The initial sample consisted of the entire online archive of TESS studies as of January 1, 2014 (39). We analyzed studies conducted between 2002 and 2012. We did not track studies conducted in 2013 because there had not been enough time for the authors to analyze the data and proceed through the publication process. [This right-censoring could have been handled through survival analysis.] The 249 studies represent a wide range of social science disciplines (see Table 1). Our analysis was restricted to 221 studies—89% of the initial sample. We excluded seven studies published in book chapters, and 21 studies for which we were unable to determine the publication status and/or the strength of experimental findings (40). The full sample of studies is presented in Table 2; the bolded entries represent the analyzed subsample of studies...We first conducted a thorough online search for published and unpublished manuscripts, and read every manuscript to verify that it relied on data collected through TESS and that it reported experimental results (40). We then emailed the authors of over 100 studies for which we were unable to find any trace of the study and asked what happened to their studies. We also asked authors who did not provide a publication or working paper to summarize the results of their experiments.

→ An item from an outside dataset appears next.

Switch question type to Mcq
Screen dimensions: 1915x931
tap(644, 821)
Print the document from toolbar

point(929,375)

The outcome variable distinguishes between two types of unpublished experiments: those prepared for submission to a conference or journal, and those never written up in the first place. It is also possible that papers with null results may be excluded from the very top journals but still find their way into the published literature. Thus, we disaggregated published experiments based on their placement in top-tier or nontop-tier journals (40) (see Table S1 for a list of journal classifications). The results from the majority of TESS studies in our analysis sample have been written up (80%), while less than half (48%) have been published in academic journals.
...While around half of the total studies in our sample were published, only 20% of those with null results appeared in print. In contrast, roughly 60% of studies with strong results and 50% of those with mixed results were published. Although more than 20% of the studies in our sample had null findings, less than 10% of published articles based on TESS experiments report such results. While the direction of these results may not be surprising, the observed magnitude (an approximately 40 percentage point increase in the probability of publication from moving from null to strong results) is remarkably large.

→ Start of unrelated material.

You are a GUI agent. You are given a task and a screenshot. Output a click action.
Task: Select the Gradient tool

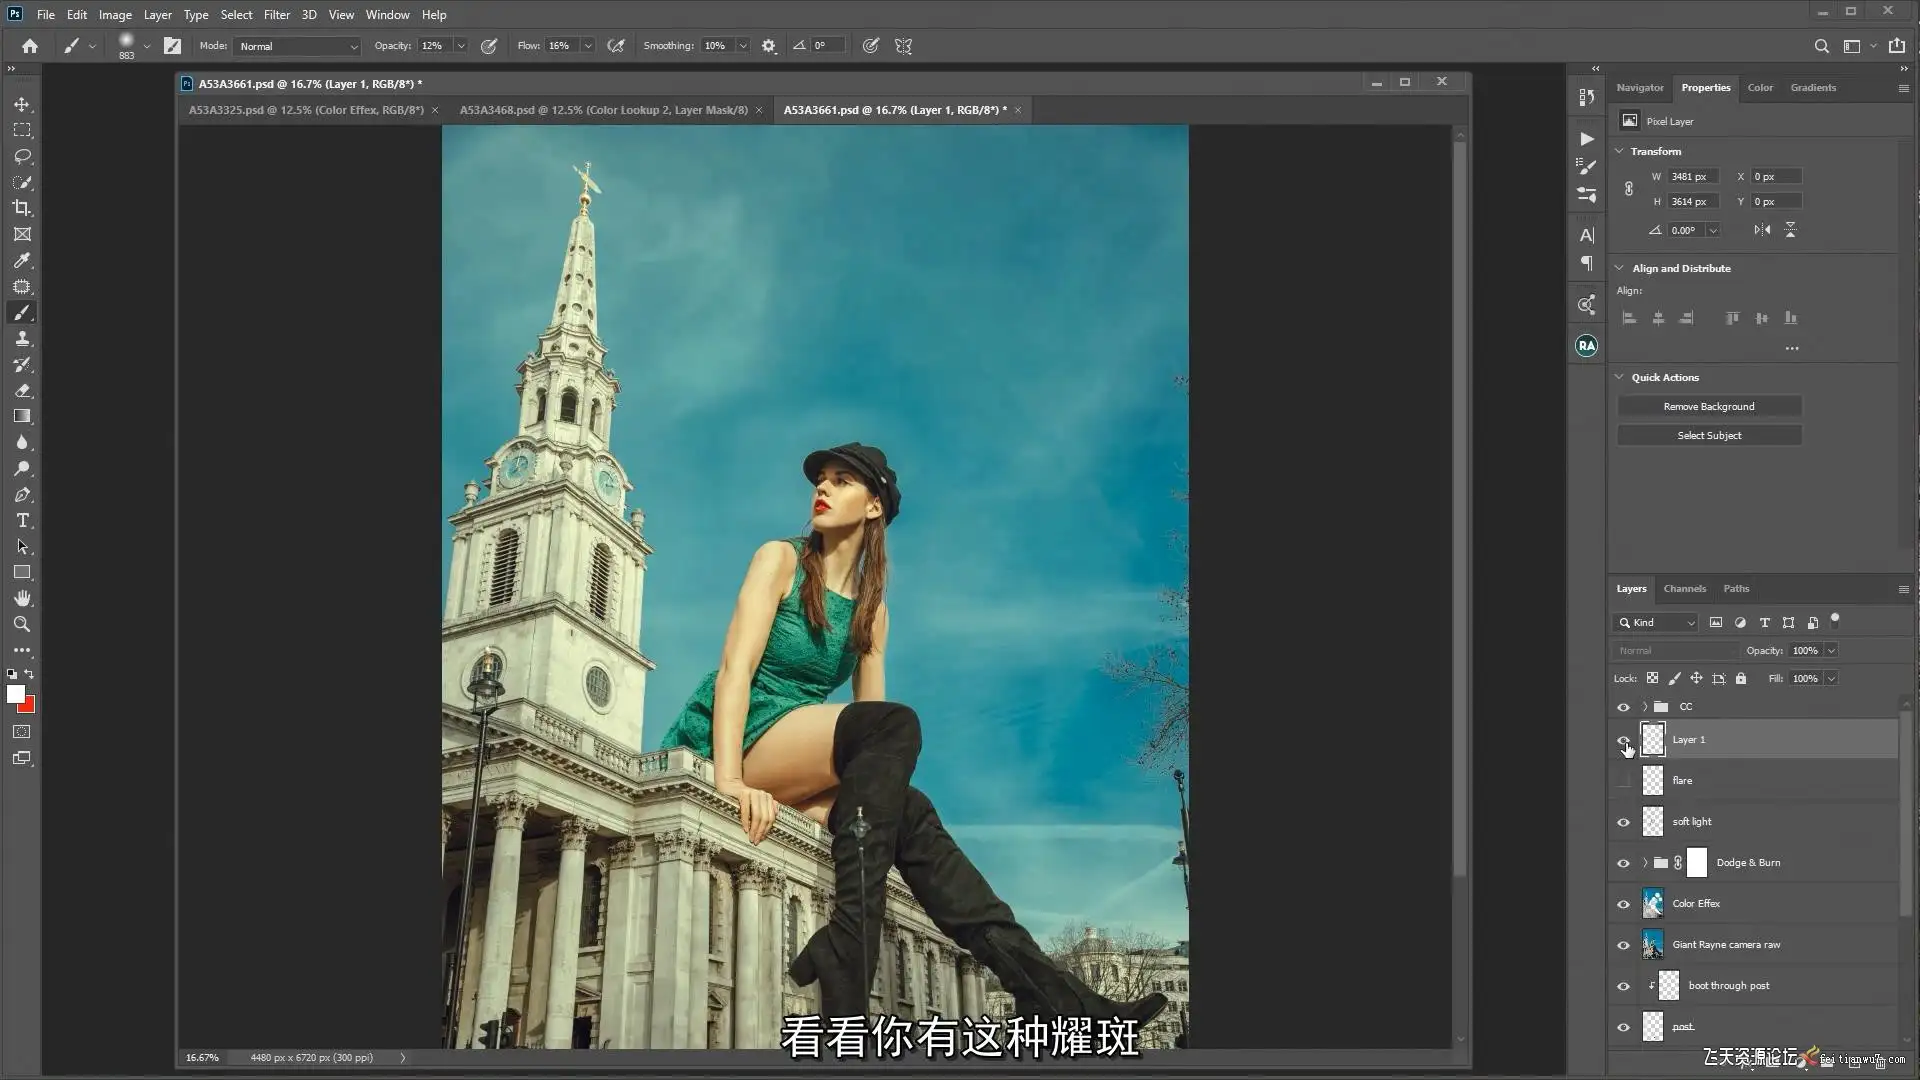pyautogui.click(x=22, y=416)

...Estimates from multinomial probit regression models show that studies with null findings are significantly less likely to be written up even after controlling for researcher quality (using the highest quality researcher’s cumulative h-index and the number of publications at the time the study was ran), discipline of the lead author, and the date the study was conducted (see online supplementary text and Table S3).
Why do some researchers choose not to write up null results? To provide some initial explanations, we classified 26 detailed email responses we received from researchers whose studies yielded null results and did not write a paper (see Table S6). Fifteen of these authors reported that they abandoned the project because they believed that null results have no publication potential even if they found the results interesting personally (e.g., “I think this is an interesting null finding, but given the discipline's strong preference for p < .05, I haven't moved forward with it”). Nine of these authors reacted to null findings by reducing the priority of writing up the TESS study and focusing on other projects (e.g., “There was no paper unfortunately. There still may be in future. The findings were pretty inconclusive.”). Perhaps most interestingly, two authors whose studies “didn’t work out” eventually published papers supporting their initial hypotheses using findings obtained from smaller convenience samples."